The newest addition was introduced due to O’Hurley’s support for many fundraising efforts that benefit animal shelters across the country. He traveled to Maryland Heights, MO, in April 2017 to help dedicate a new facility at the Humane Society of Missouri.

“I was helping the humane society open its $35M state-of-the-art hospital and surgery center,” he recalled. “I was doing the keynote there, and I thought it would be appropriate if I was holding a dog. [The organizers] said, ‘Great idea!’ I went back into the shelter and, you know, dogs find you, you don’t find them. This little Toto-looking dog of many mixed breeds happened to catch my eye. It was this little rust-colored dog. I said, ‘You’re coming with me.’ I took her out, went to the podium, began my remarks and the dog started burrowing into my jacket. Every time I would say something more, the dog would burrow further into my jacket and the press would all go, ‘Aww.’

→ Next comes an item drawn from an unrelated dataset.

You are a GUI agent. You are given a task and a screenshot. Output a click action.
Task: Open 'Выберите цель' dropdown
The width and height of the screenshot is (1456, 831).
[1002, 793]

“This went on and on, so when I finally finished my remarks, all I had were two little legs and the back of a tail sticking out,” he laughed. “The rest of the dog had burrowed itself underneath my arm, and it was sleeping under there. I quietly opened the lapel of my jacket and said, ‘Does anyone want to come back to Beverly Hills?’ Sure enough, we had her on the flight that day, and the rest is history.”

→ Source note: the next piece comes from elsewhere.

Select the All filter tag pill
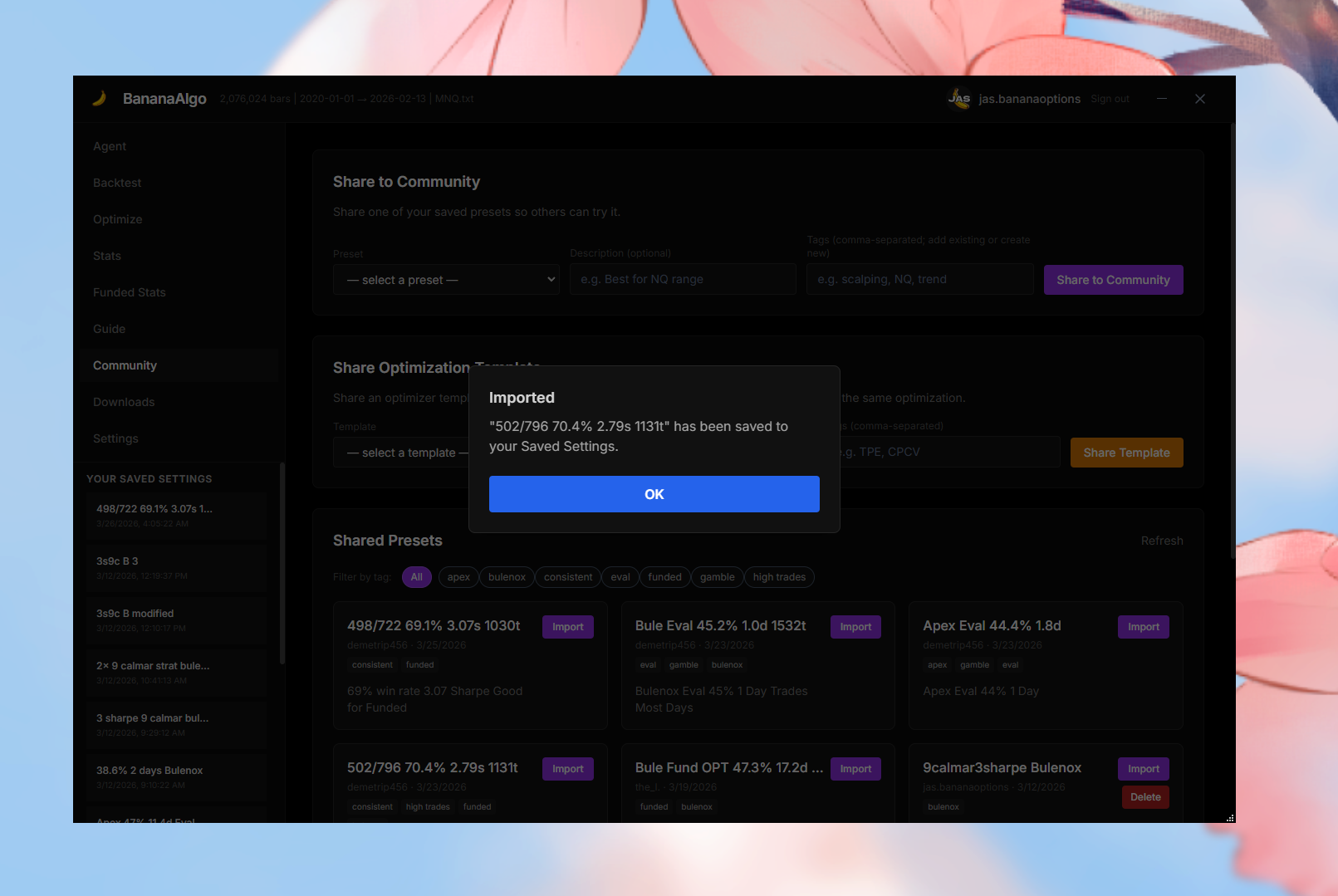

According to the humane society, Janelle — now named Charlotte — was approximately 3 months old when she met O’Hurley.

“John brought just the right spotlight to the grand opening of the Humane Society of Missouri’s new Best Buddy Pet Center in St. Louis,” said Kathy Warnick, president of the Humane Society of Missouri. “His regal manner, hilarious wit and big heart for our mission of giving second chances to abused, neglected animals set the perfect tone as we proudly dedicated our magnificent new facility. Watching him unexpectedly and immediately fall in love with an adorable little Norfolk terrier mix available for adoption was truly heartwarming. Putting them both on the plane to California was the icing on our celebration cake!”

“Charlotte’s changed our lives,” O’Hurley explained. “She is the little sergeant of the house. She has taken these other two dogs and has moved them into ship shape. She gets them up and running every morning. They’re more active than they have ever been because of Charlotte.”

As host of “Pet Shoppe with John O’Hurley” on Evine, a multi-channel video retailer, O’Hurley has the opportunity to try a vast array of pet products with his dogs. When asked about his favorites, there are two must-have items that he recommends for dog owners.

“I’m a careful owner, but I let dogs be dogs,” he said. “I’m a fan of the no-pull leashes that cincture the dog behind the front legs so you’re giving a compression to the chest area rather than dragging their neck around. Just turn your wrist and the dog feels the compression [around its rib cage].

“I’m also a big proponent of having moving water for your dog,” he continued. “There are several aerators and fountains for hydration. Dogs are wild animals and, instinctively, if they see a stream or moving water, they will drink from it. It’s been proven time and time again, when water moves, dogs will drink more of it. And the more they drink, the healthier they will be. Keep the water moving, because the more water dogs drink, the healthier their entire system gets.”

He’s also putting his knowledge of pet products to use by creating his own line of pet supplements, called Pet Power ZX.

“A dog is, at its heart, a wild animal,” explained O’Hurley of why he designed the supplement, which he says can be added to a dog’s food to give it the nutritional balance it needs. “And when it eats chicken, it was meant to eat the whole chicken — the bones, everything — and not this rarified chicken that we’re feeding it. We think it’s a great idea to feed our dogs food that’s fit for humans, but that’s not the way their diet should be set up. We’re seeing more diseases with dogs now, and a lot of it is because their diets are too refined. They’re not getting the base nutrients that they need. So we put together a really nice pet supplement that gives them everything they need. It’s a powder that you dust over their food. It’s fantastic.”

The public can order Pet Power ZX through the product’s official website. And if O’Hurley’s track record is any indication, it’s destined to be a hit with dog owners.